Monday, April 16, 2012

Woodside residents are not racists

Vanguard December 2010 p. 4

If there was an equivalent of the Tidy Town Awards for boring normality, the little town of Woodside in the Adelaide Hills would be an easy winner.
Sipping a latte al fresco in the main street, I can see nothing that seems out of place.

At a nearby table a man stops a stranger walking past and they chat about her dog. It’s that sort of place.

But last night the cockroaches were scurrying about in the dark.

I don’t know who they were, but these bravehearts had sneaked into the grounds of the local primary school and put anti-refugee leaflets around where the kid would find them in the morning.

Luckily the teachers found them first and binned the lot.

At least two other local primary schools were targeted.

The reason? Woodside was identified on October 18 as the host town for a Detention Centre at nearby Inverbrackie and it is intended that detainees’ children will attend the local schools.
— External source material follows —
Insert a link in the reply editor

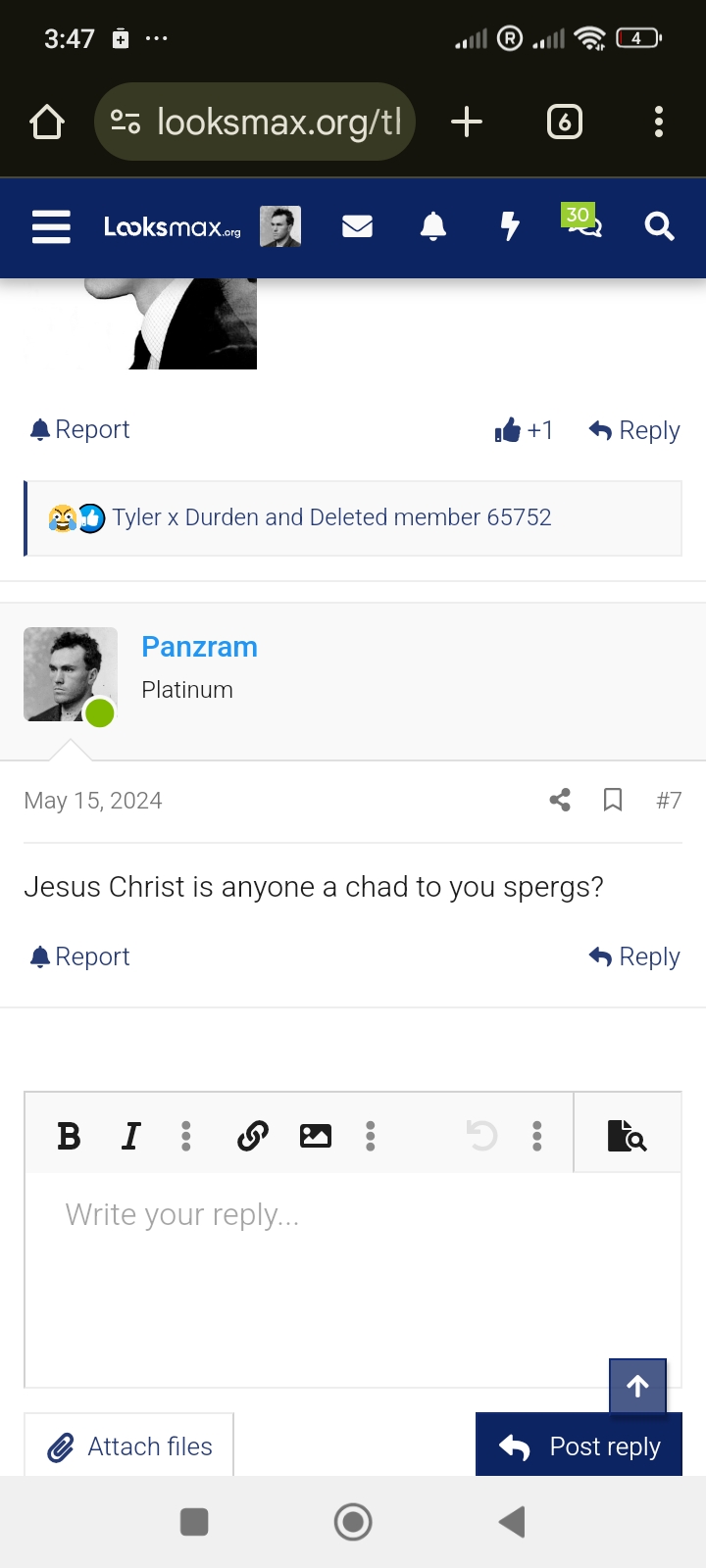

A public meeting was held not long after the announcement and attended by some 400 people where resentment over the lack of consultation with the community over the announcement was hijacked by a small redneck element that put through a motion against asylum seekers coming to Inverbrackie.

The lack of consultation meant that issues that could have been addressed in a sensible way were raised in a hostile environment and used to inflame community anger. One of those related to the local school where enrolments are growing and existing classrooms are full.

Those issues have since been clarified. The principal of the primary school, with the support of parents on the school’s governing council has issued a statement to all parents saying that “We would welcome having detainee children at our school.” He thought the school could accommodate 15-20 students and added “My main concern at the moment is that, for whatever reason we may miss out.”

He may have been alluding to the fact that other nearby public schools are under capacity and just as keen to take in students from the detention centre.

The Woodside community has been unfairly demonized as racist by the bourgeois media.

In fact, as the issues that were raised at the public meeting have been dealt with one by one, passions have subsided and most residents want it to be known that they will welcome the asylum seekers into the community.